Certaines disciplines sportives demandent des infrastructures et des
équipements de haut niveau qui peuvent être présents à la Réunion, un
peu moins à Maurice, puis ?L’intérêt d’un sport comme la lutte, c’est qu’il n’est pas très gourmand en matière de pratique et de développement et qu’à l’échelle française et internationale, il a permis à des jeunes Réunionnais ou Mauriciens de s’exprimer au plus haut niveau, en faisant ainsi parler de nos îles. Est-ce le cas de tous les sports retenus pour les prochains Jeux des îles ? Pratiquer, s’identifier, se projeter représentent le processus dans lequel s’inscrivent les jeunes lutteuses et lutteurs de l’océan Indien.

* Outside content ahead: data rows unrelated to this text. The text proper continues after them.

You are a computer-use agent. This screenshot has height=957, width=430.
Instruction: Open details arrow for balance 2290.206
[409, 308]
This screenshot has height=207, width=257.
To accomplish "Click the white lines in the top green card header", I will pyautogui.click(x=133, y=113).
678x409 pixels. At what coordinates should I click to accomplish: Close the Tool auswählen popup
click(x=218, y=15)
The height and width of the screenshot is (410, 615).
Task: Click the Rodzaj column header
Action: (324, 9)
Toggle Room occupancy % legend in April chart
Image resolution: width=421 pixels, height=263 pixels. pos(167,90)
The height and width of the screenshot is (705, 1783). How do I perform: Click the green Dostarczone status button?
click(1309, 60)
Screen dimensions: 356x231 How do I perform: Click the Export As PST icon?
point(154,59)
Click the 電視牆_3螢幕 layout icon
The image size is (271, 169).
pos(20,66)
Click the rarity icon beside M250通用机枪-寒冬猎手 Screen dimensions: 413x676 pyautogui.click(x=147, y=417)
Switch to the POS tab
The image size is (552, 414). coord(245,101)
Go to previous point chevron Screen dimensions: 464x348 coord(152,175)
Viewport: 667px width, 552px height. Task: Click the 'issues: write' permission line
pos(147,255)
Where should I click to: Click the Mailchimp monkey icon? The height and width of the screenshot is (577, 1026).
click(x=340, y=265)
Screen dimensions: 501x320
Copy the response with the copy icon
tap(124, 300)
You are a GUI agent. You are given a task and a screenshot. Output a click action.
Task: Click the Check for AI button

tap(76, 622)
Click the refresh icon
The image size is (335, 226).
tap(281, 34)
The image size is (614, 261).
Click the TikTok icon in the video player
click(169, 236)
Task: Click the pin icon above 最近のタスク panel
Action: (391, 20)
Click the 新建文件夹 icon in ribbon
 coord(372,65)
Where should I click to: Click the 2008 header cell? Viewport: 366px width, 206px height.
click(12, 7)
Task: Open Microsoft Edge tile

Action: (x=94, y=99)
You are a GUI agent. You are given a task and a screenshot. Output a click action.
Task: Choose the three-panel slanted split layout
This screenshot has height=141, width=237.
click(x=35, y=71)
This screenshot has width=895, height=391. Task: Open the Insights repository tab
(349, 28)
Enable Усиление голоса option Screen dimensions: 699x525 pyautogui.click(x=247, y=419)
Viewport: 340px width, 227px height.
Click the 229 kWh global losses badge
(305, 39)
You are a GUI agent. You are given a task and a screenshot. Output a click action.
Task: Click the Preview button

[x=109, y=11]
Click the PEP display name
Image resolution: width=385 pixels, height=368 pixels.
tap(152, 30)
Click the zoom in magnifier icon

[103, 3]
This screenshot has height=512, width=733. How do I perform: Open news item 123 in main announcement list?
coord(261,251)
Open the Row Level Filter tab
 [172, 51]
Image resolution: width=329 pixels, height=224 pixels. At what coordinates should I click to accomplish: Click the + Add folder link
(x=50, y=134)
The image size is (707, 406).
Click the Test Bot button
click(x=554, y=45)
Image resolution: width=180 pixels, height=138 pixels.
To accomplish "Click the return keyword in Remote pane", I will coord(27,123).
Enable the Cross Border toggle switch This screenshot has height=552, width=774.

En écartant la lutte du programme de ces Jeux, c’est tout un projet d’éducation, de construction et de carrière pour certains qui, du jour au lendemain, est remis en question. Les jeunes des salles de lutte de Tananarive (Madagascar), Vacoas (Maurice), Moroni (Comores) ou Saint-Joseph (la Réunion) ont reçu là, après l’absence de leur sport en 2011, une gifle dont ils auront beaucoup de mal à se remettre. La faute à qui ? A la fédération internationale qui n’a pas su renforcer la vulgarisation de ce sport dans la zone ? Au comité régional local qui n’a pas su anticiper cette décision ? Aux décideurs de la Réunion qui n’ont pas su imposer cette discipline chez eux ? Un peu de tout cela sans doute. Cependant, quand on connaît les dessous des tractations qui interviennent lors du choix des disciplines sportives, on est en droit de se poser la question : des jeux pour des pays ou îles riches ou pauvres ? Des sports pour des fédérations ou ligues riches ou pauvres ? Un événement sportif pour la jeunesse de tout un peuple ou le plaisir, les intérêts de certains ? Ce qui est sûr, c’est que la lutte olympique, absente depuis 2007 aux Jeux de Tananarive, aura beaucoup de mal à s’en remettre.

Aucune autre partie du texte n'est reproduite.